Virginia, la mejor amiga de Sami, les incitó a las demás a seguir avanzando en la cosecha del café, pues, dentro de poco tiempo llegaría el joven Eleuterio trayendo el almuerzo.
Sin embargo, los costales aún no estaban ni por la mitad.
Hacía falta aligerar el recojo de los granos de café.
En eso, una larga rama muy poblada de granos rojos de cafés llamó la atención de Sami. Ella, muy emocionada, pensó que con esa cantidad de granos completaría rápidamente su costal para entregárselo lleno a Eleuterio a la hora del almuerzo, pues ese fue el pacto a la hora del desayuno con las muchachas.
Sami alargó el brazo derecho lo más que pudo y colocó su mano, sin darse cuenta y sin presagiar, en el cuerpo desnudo, frío y flácido de una delgada y alargada serpiente, la cual dormía extendida abiertamente, muy tranquila, en la rama del café, bajo la sombra envolvente de una anchas y frescas hojas de calabaza.
¡Frío, muy frío, el cuerpo del reptil!
La sangre de Sami se le heló, un hormigueo le recorrió todo el cuerpo; ella empezó a temblar y a balbucear…
La serpiente ni se movió.
La joven se dejó caer al suelo poblado de hojarascas; los granos de café de su cesta rodaron bruscamente hasta la orilla del río.
Nicolasa, al escuchar el impacto de la caída de Sami, pronto acudió en su auxilio.
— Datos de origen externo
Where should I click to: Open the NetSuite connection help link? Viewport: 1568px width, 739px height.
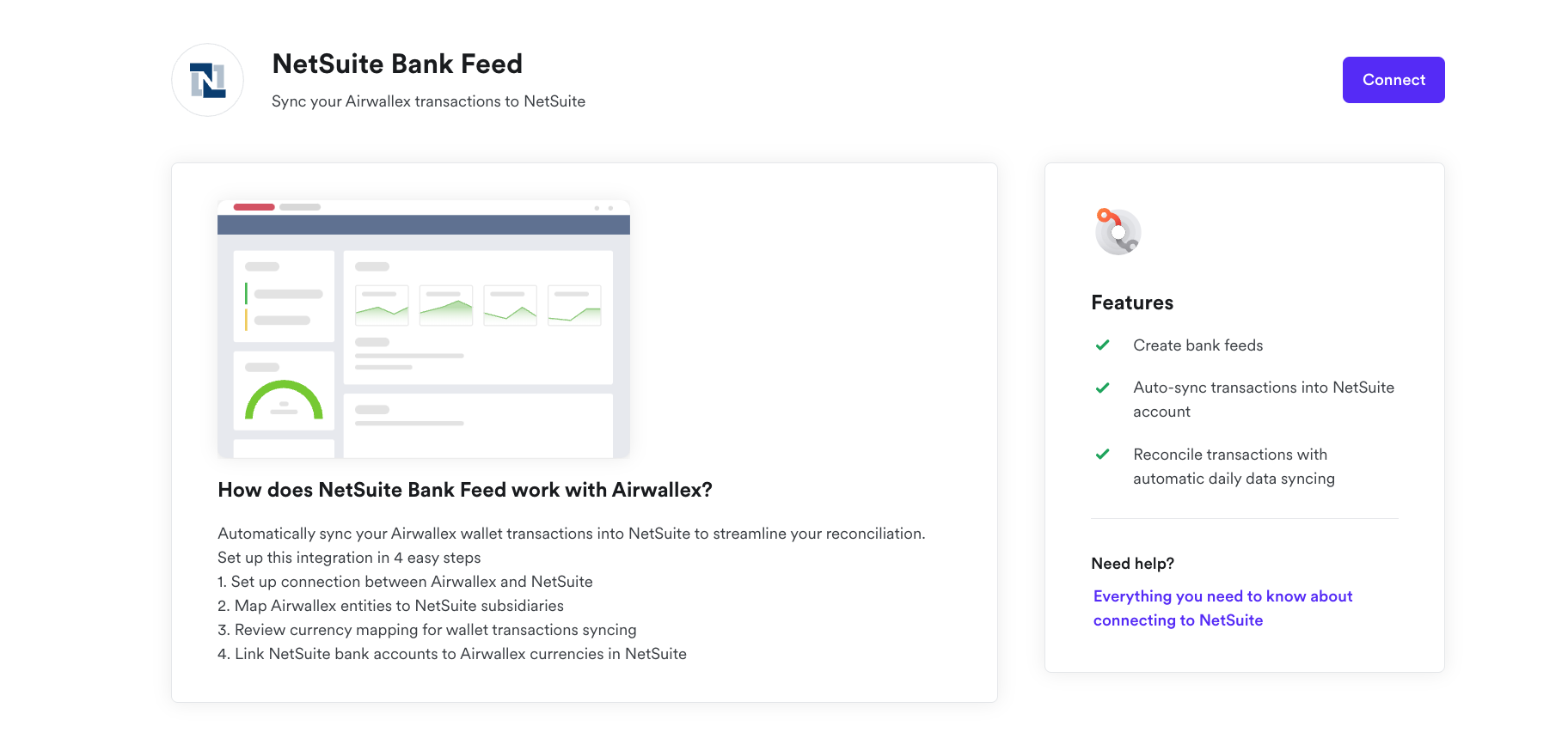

La otra amiga dirigió su mirada hacia las ramas superiores de la planta de café. En cuanto ella vio a la serpiente enredada como un lazo habano en la rama del café, comprendió de qué se trataba.
Luego, la joven Nicolasa condujo a Sami hasta el río y allí le dio de beber agua fresca; le lavó el rostro y le mojó la cabeza para despertarle la conciencia.
Lentamente, el gran susto de Sami se iba desvaneciendo en su ser.
Cuando el joven Eleuterio llegó con el almuerzo para las muchachas, ellas muy alborozadas le contaron lo sucedido. Ante ello, Eleuterio hurgó entre costales polvorientos, vasijas de barro enmohecidas, ganchos de carrizo y otros menjunjes guardados en la casa-huerta para dar con la escopeta y acabar con la serpiente que asustó a Sami.
En esos instantes también llegó a la casa-huerta el padre de Eleuterio, un anciano agricultor y experto conocedor de la vida de las serpientes. En cuanto le pusieron al tanto sobre el susto de Sami, él dijo:
-¡Eleuterio, no vayas a matar a Caracolilla!
-¡Si acabas con ella, el próximo año no tendremos café ni para nuestro gasto!
Y es que la serpiente Caracolilla es la madre protectora de las plantaciones de café caracolillo en aquel valle. A ello se debe su nombre.
En seguida, el anciano tomó abundantes hojarascas del suelo. Las amontonó hasta formar un cerro con ellas. Después, «chocando» dos piedras produjo fuego; una chispa fue suficiente para prender y quemar las hojas secas.
El humo de las hojarascas se esparcía de manera amorfa; las muchachas empezaron a toser.
A esa hora, cuando el sol bañaba las alegres faldas del cerro La Maipa, la serpiente Caracolilla, reptando, perezosamente, se posó en la cúspide del árbol más alto y frondoso. Allí se enroscó y siguió durmiendo.
Entonces, el anciano, con su voz calmada, habló:
-Muchachas, continúen con su trabajo, se nos avecina la muerte del sol.
Sami volteó a observar los cuatro costales de café.
Unas pequeñas mariposas amarillas y blancas hacían su festín alrededor de las fauces de estos.